Finance Notes
This is a brief collection of some basic terms, names and methods related to finance.
Stock returns
- Return specifications
-
Stock market returns could be described, by simply calculating the ratio between the price difference over a time period and the current price, i.e.
\begin{align}
R_t = \frac{p_{t+1}-p_t}{p_t}.
\end{align}
These returns don't add up over time, though, as e.g. a $5\%$ return for two consecutive days leads to a total return that is larger than $10\%$. Logarithmic returns in contrast, which are given by
\begin{align}
R^{\log}_t=\log(R_t+1)=\log(p_{t+1})-\log(p_t),
\end{align}
are additive in this sense and often more convenient to use in the analysis of stock returns.
- Properties of returns
-
There are several properties that can usually be observed in stock market returns:
- (Volatility Clustering) Large (in absolute terms) stock market returns cluster in time. In mathematical terms, this means that the (time-varying) variance of a return process exhibits an autoregressive structure. Hence, one of the most famous means of modeling stock market returns are GARCH models.

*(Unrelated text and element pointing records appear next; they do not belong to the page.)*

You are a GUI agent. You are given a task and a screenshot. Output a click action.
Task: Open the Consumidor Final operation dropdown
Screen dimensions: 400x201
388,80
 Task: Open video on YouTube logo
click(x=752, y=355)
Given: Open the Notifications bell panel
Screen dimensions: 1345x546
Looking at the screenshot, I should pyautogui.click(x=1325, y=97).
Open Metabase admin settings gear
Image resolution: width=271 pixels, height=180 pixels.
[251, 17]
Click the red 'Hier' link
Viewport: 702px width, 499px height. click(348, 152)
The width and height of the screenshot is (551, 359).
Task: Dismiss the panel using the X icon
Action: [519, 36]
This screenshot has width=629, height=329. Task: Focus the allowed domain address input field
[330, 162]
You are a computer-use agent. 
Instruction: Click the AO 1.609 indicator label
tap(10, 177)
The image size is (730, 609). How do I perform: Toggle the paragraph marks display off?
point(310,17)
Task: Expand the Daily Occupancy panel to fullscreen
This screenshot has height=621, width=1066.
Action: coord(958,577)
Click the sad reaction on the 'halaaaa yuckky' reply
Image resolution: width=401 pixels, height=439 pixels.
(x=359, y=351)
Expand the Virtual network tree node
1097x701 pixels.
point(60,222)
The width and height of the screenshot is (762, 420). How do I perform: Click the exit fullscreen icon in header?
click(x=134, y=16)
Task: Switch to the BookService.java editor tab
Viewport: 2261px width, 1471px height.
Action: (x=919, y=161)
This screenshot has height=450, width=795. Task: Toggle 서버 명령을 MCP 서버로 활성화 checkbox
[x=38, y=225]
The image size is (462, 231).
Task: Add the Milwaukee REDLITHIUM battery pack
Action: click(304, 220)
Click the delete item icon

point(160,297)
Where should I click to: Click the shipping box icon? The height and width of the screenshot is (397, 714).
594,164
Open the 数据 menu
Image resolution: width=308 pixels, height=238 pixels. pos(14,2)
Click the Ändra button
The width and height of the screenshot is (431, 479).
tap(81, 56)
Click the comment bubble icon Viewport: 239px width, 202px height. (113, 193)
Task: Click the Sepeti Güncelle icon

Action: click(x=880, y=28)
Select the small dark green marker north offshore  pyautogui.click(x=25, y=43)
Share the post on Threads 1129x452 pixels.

- (Heavy tails) Even after accounting for the heteroscedasticity of the return process, its distribution most often still exhibits tails that are heavier than those of a normal distribution. This corresponds to a kurtosis that is larger than $3$.
- (Asymmetric distribution) One often observes that the distribution of returns is negatively skewed, resulting in a longer left tail. This means that extreme negative returns are more common than very large positive returns of the same size.
- (Leverage effect) Stock returns usually are negatively correlated with (future) volatility, i.e. negative returns lead to a higher volatility, while positive ones tend to decrease it.
- (Long-memory) The effect of shocks on the volatility of stock returns is commonly very persistent – e.g. more persistent than a GARCH model would suggest, which models the impact of shocks as exponentially decreasing over time.
Stock market indices
Stock market indices are (weighted) averages of a set of stocks, which are supposed to illustrate the overall performance of their market segment. Different types of stock indices can be distinguished:
- (Total return vs. net total return vs. price index) As the names suggest, price indices are solemnly based on the (weighted) stock prices, while total return indices also account for the financial returns associated with holding a share (dividends). The latter assumes that dividends received by the shareholders are fully reinvested, which is why total return indices are higher than their corresponding price index counterparts. As dividends are subject to taxation, there is a third type, which assumes that dividends are reinvested, but also subtracts a tax fee – "net total return" indices.
Most of the commonly quoted indices are price indices (e.g. Dow Jones, S&P500, FTSE) with the notable exception of the German stock index DAX, which is a total return index.
- (Price- vs. capitalization-weighted indices) Furthermore, indices differ w.r.t. the weighting method used. While price-weighted indices (e.g. Dow Jones) only take into account the stock prices, capitalization-weighted indices (e.g. S&P500) weigh the different stocks proportionally to their market capitalization. Some are additionally weighted, s.t. only the public float capitalization is considered.